56 F3d 64 Brown v. District Attorney General's Office

Jerry R. BROWN, Plaintiff-Appellant,
v.
DISTRICT ATTORNEY GENERAL'S OFFICE, 19th Judicial District;
Patrick McCutchin, District Attorney; Bill Cloud,
Assistant District Attorney, Defendants-Appellees.

No. 94-6614.

United States Court of Appeals, Sixth Circuit.

May 24, 1995.

56 F.3d 64
NOTICE: Sixth Circuit Rule 24(c) states that citation of unpublished dispositions is disfavored except for establishing res judicata, estoppel, or the law of the case and requires service of copies of cited unpublished dispositions of the Sixth Circuit.

1

Before: KENNEDY and JONES, Circuit Judges, and HOLSCHUH, Chief District Judge.*

ORDER

2

This pro se Tennessee plaintiff appeals a district court order dismissing his civil rights complaint filed under 42 U.S.C. Sec. 1983. The case has been referred to a panel of the court pursuant to Rule 9(a), Rules of the Sixth Circuit. Upon examination, this panel unanimously agrees that oral argument is not needed. Fed. R. App. P. 34(a).
----
> _SHORT TASK A_: Please extract the passage of the court order starting at "DISTRICT ATTORNEY GENERAL'S OFFICE, 19th" and ending at "May 24, 1995.".
> _SHORT TASK B_: On what date was the court order issued?
The listing that follows comes from a separate source.

> _MATERIAL SHOWN_:
----
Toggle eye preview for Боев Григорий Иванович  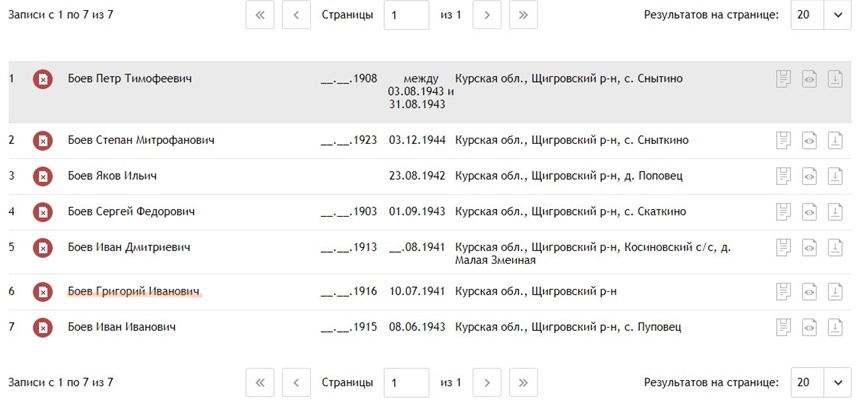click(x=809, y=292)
----
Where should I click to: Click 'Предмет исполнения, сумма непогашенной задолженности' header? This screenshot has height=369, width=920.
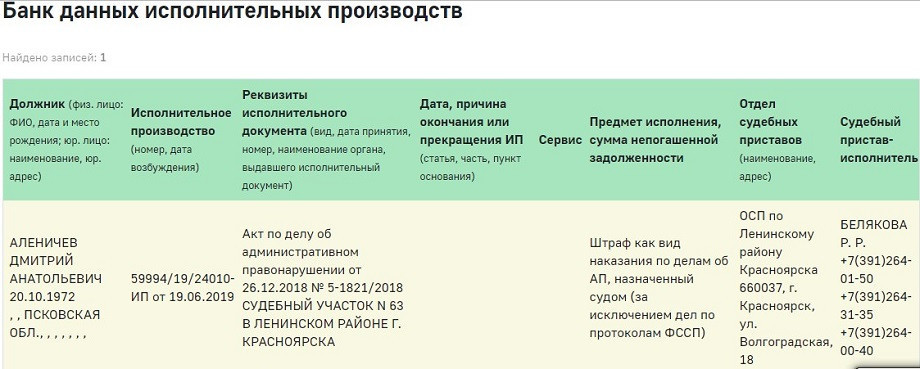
----
> _FULL OUTPUT A_:
DISTRICT ATTORNEY GENERAL'S OFFICE, 19th Judicial District;
Patrick McCutchin, District Attorney; Bill Cloud,
Assistant District Attorney, Defendants-Appellees.

No. 94-6614.

United States Court of Appeals, Sixth Circuit.

May 24, 1995.

> _FULL OUTPUT B_: May 24, 1995.